§ **PROBLEM**: Reproduce the records from the line containing "Where should I click to: Create" through the line containing "The height and width of the screenshot is (753, 1568).", both included.

§ **DATA SUPPLIED**:
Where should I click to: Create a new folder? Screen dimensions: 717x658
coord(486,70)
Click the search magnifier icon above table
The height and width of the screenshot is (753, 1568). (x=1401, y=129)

---

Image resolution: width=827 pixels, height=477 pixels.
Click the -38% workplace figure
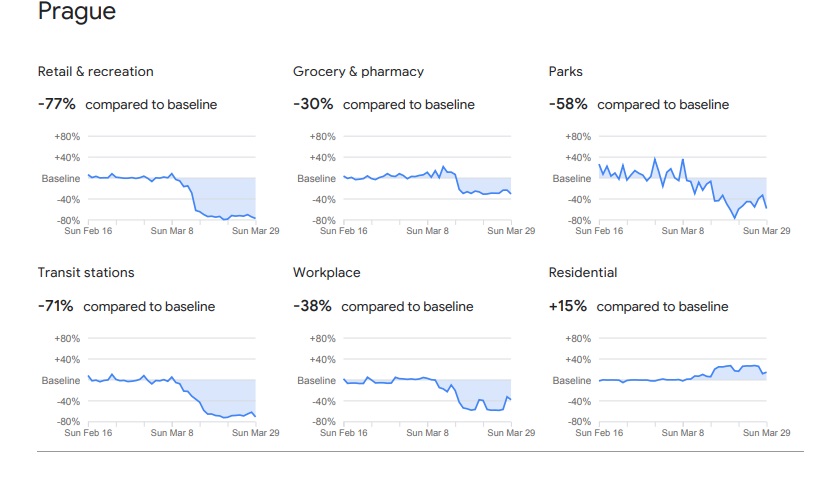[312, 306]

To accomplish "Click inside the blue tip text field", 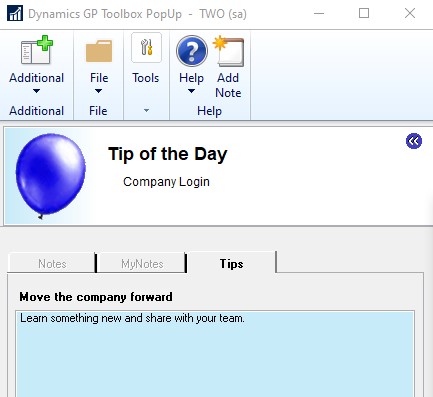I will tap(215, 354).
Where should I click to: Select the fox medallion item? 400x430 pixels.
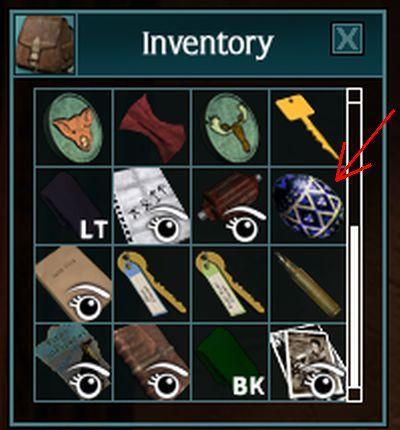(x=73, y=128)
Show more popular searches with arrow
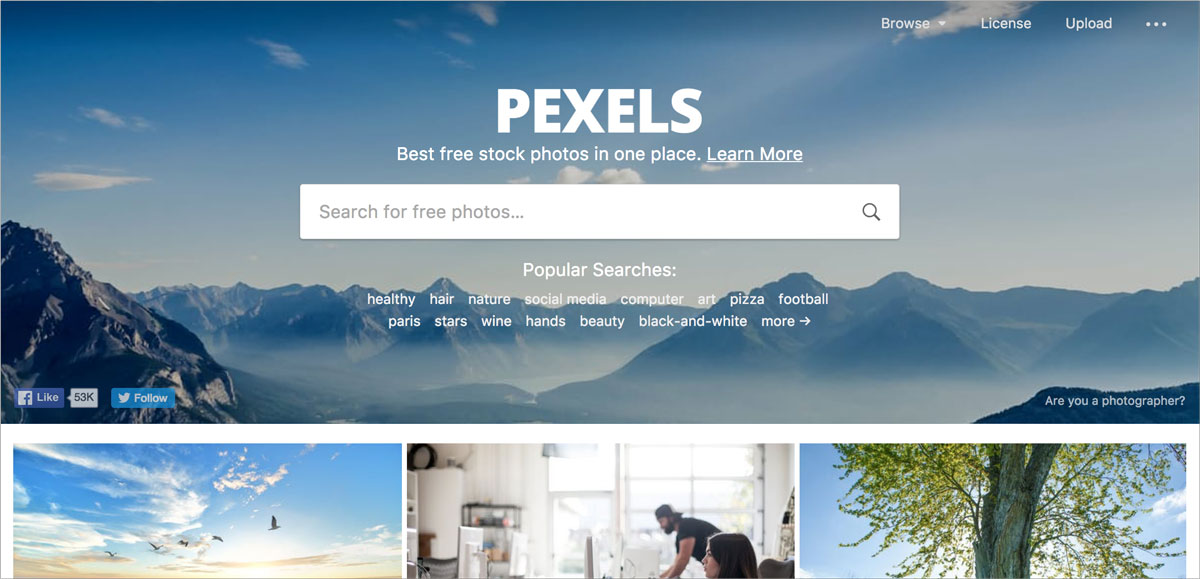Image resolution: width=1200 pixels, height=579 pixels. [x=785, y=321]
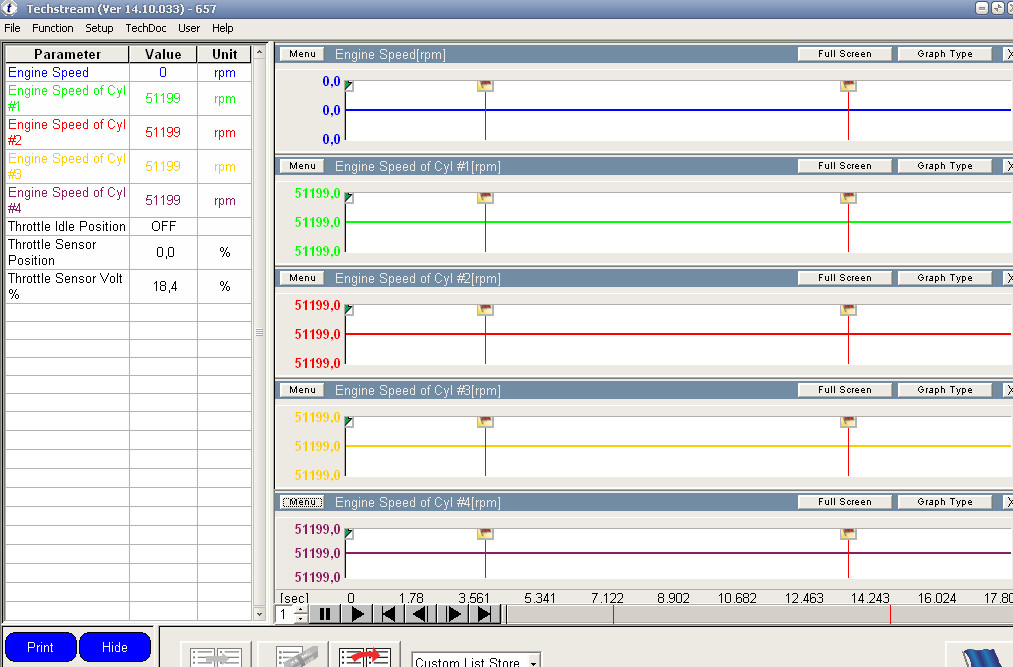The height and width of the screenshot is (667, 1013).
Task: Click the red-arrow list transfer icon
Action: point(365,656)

§ **SOLUTION FOR THIS PROBLEM**:
Where should I click to: Create a new folder? Screen dimensions: 717x658
coord(486,70)
Click the search magnifier icon above table
The height and width of the screenshot is (753, 1568). (x=1401, y=129)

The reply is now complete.